Canada Post has reported a $205 million loss before tax for the first quarter of this year due to a decrease in mail volumes. This represents a $164 million drop in revenue compared to the same period last year, with revenues falling by $181 million, or 14.3%.
The decline in performance is partially attributed to an ongoing labor dispute that has impacted the parcel business of the Crown corporation. Canada Post stated that the uncertainty faced by customers has continued to affect parcel results negatively in the first quarter.
During this period, the company delivered seven million fewer parcels compared to the first quarter of the previous year, resulting in a 17.2% decline in volume. Revenue from parcels also decreased by $79 million.
A ratification vote on the collective agreement between Canada Post and its workers is currently ongoing and will conclude on Saturday. The Canadian Union of Postal Workers, representing the employees, has not provided immediate comments on the situation.
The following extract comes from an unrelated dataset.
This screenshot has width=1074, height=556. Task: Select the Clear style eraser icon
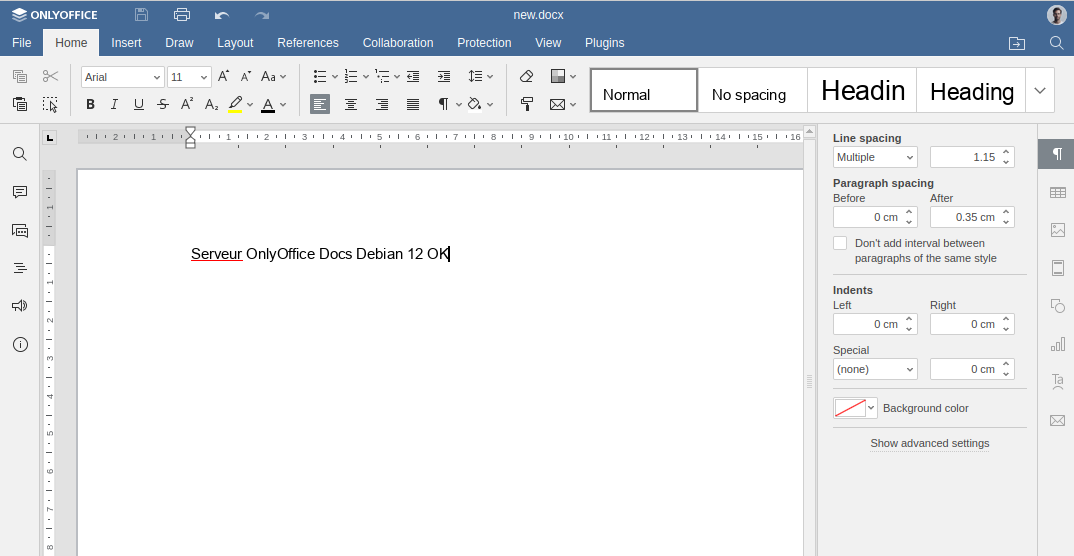527,76
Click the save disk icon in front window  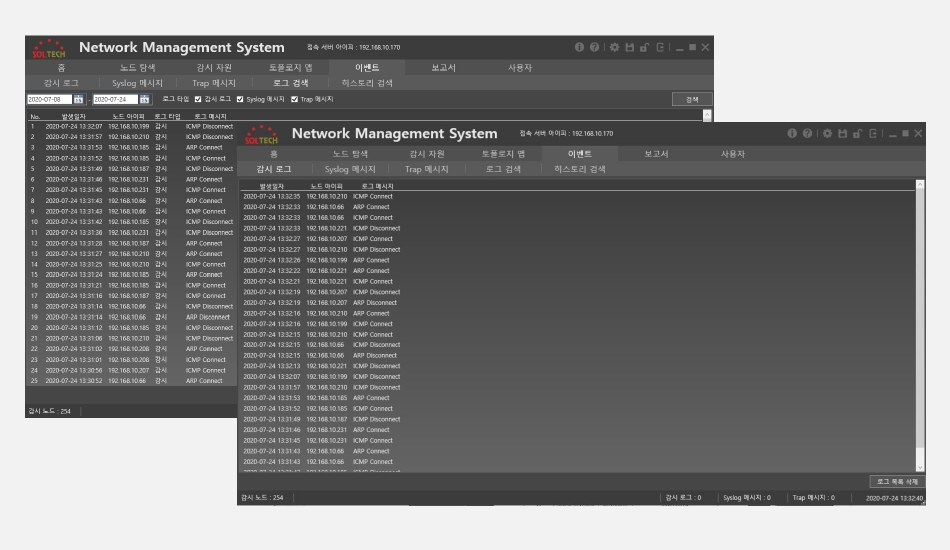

Transaction mail revenue saw a 13.7% decrease compared to the same period last year. However, these figures were influenced by high letter mail volumes in the first quarter of 2025 due to the federal election and strike-related backlog.
Direct marketing revenue also experienced a 13.4% decline, with the backlog from the previous year impacting the results. These financial challenges follow Canada Post’s record loss of $1.57 billion in the previous year.
Canada Post emphasized the necessity for a transition to address the weak financial performance. The company aims to reduce reliance on government funding through restructuring, which includes ending home delivery to certain addresses and expanding the use of community mailboxes to cut costs.